◆ Work instruction 1
Do these statements agree with the CheckUpstream post below? Answer yes or no for each, and quote the words from the post that decide it. (a) The on-call engineer spent 45 minutes digging through logs. (b) The checkout failure came from a bug in the team's own code. (c) The Vercel problem involved DNS propagation.
◆ Work instruction 2
Please return the part of the CheckUpstream post between "By CheckUpstream Team" and "outside our walls.", inclusive, copied word for word.

Introducing CheckUpstream.
We got tired of finding out about outages from our users. So we built a tool that tells us first.
By CheckUpstream Team
Introducing CheckUpstream
It was 2 AM on a Tuesday. Our on-call engineer got paged because checkout was failing for about 30% of users. She spent 45 minutes digging through logs, checking recent deploys, reverting a feature flag that looked suspicious. Nothing helped. Eventually someone on the team checked Stripe's status page. Elevated error rates on the Payments API, first reported an hour ago.
We didn't have a bug. We had an upstream outage. And we wasted nearly an hour troubleshooting our own code before we thought to look outside our walls.
That was the moment CheckUpstream started.
We kept making the same mistake
Here's what surprised us: this wasn't a one-off. It happened with Stripe. It happened with OpenAI when they had a bad week of rate-limiting issues. It happened with Vercel during a DNS propagation problem that made our app look broken in certain regions. Every single time, the pattern was identical. Users notice, tickets pile up, engineers investigate, and eventually someone thinks to check the provider's status page.

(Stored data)
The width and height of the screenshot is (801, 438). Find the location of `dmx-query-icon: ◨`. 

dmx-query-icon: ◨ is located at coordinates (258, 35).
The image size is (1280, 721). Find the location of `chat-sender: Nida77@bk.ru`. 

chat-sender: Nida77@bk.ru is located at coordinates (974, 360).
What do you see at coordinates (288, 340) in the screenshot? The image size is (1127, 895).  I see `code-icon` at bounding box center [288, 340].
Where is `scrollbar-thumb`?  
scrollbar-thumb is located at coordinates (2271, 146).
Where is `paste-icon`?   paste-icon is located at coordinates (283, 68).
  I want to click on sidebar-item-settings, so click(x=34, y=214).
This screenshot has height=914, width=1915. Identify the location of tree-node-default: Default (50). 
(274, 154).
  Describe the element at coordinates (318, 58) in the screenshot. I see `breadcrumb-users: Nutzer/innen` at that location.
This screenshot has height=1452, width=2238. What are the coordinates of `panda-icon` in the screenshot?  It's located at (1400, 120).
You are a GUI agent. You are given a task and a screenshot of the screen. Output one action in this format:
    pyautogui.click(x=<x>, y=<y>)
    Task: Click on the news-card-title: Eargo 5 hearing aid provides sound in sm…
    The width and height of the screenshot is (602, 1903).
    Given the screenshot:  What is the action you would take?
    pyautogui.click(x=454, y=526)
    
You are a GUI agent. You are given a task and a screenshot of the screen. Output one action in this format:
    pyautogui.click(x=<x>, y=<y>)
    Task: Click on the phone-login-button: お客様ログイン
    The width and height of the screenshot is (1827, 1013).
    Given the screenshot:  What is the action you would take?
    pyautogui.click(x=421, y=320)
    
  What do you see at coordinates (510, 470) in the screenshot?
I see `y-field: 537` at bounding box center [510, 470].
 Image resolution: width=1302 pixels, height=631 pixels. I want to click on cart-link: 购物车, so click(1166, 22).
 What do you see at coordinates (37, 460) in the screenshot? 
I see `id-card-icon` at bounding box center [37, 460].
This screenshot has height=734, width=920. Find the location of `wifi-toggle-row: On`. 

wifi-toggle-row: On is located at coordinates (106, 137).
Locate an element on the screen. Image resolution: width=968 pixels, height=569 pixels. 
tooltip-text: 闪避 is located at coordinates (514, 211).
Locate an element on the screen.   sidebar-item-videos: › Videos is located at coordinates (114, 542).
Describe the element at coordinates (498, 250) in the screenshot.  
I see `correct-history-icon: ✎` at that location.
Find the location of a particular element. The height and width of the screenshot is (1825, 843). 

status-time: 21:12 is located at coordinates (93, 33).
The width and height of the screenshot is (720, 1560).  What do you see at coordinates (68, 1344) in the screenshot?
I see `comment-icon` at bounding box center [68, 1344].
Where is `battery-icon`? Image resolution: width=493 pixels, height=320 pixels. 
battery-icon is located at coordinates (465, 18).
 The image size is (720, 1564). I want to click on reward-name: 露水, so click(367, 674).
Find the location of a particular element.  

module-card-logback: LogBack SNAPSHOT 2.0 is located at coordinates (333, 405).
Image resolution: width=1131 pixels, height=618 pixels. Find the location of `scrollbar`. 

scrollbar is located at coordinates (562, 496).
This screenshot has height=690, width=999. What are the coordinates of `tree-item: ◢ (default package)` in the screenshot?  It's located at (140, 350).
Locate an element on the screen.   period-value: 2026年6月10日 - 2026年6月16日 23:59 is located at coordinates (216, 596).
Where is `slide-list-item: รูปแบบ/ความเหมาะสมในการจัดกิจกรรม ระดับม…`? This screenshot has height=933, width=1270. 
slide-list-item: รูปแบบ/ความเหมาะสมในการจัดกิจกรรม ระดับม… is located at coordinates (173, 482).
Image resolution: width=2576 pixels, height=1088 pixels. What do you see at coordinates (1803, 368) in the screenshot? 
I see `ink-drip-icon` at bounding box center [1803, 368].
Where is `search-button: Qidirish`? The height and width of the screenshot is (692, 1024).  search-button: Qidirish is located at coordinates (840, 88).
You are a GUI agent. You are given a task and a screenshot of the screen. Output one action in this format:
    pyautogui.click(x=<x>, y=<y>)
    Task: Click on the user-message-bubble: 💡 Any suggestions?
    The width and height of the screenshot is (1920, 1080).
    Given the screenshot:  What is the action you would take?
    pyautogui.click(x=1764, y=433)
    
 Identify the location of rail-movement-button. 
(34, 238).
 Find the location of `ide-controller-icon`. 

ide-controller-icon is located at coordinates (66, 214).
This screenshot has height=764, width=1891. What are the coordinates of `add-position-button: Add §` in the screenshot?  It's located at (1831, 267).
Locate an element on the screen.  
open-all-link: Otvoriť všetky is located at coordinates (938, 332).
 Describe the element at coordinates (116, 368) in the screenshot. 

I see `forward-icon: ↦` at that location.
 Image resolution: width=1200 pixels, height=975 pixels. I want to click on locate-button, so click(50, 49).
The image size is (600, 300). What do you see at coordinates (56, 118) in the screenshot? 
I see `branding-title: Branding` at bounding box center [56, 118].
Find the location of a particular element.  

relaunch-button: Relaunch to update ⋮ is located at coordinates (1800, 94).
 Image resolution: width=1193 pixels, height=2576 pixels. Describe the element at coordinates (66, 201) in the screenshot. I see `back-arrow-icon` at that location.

◆ Answer area 1
(a) Yes: "She spent 45 minutes digging through logs"
(b) No: "We didn't have a bug. We had an upstream outage."
(c) Yes: "during a DNS propagation problem"

◆ Answer area 2
By CheckUpstream Team
Introducing CheckUpstream
It was 2 AM on a Tuesday. Our on-call engineer got paged because checkout was failing for about 30% of users. She spent 45 minutes digging through logs, checking recent deploys, reverting a feature flag that looked suspicious. Nothing helped. Eventually someone on the team checked Stripe's status page. Elevated error rates on the Payments API, first reported an hour ago.
We didn't have a bug. We had an upstream outage. And we wasted nearly an hour troubleshooting our own code before we thought to look outside our walls.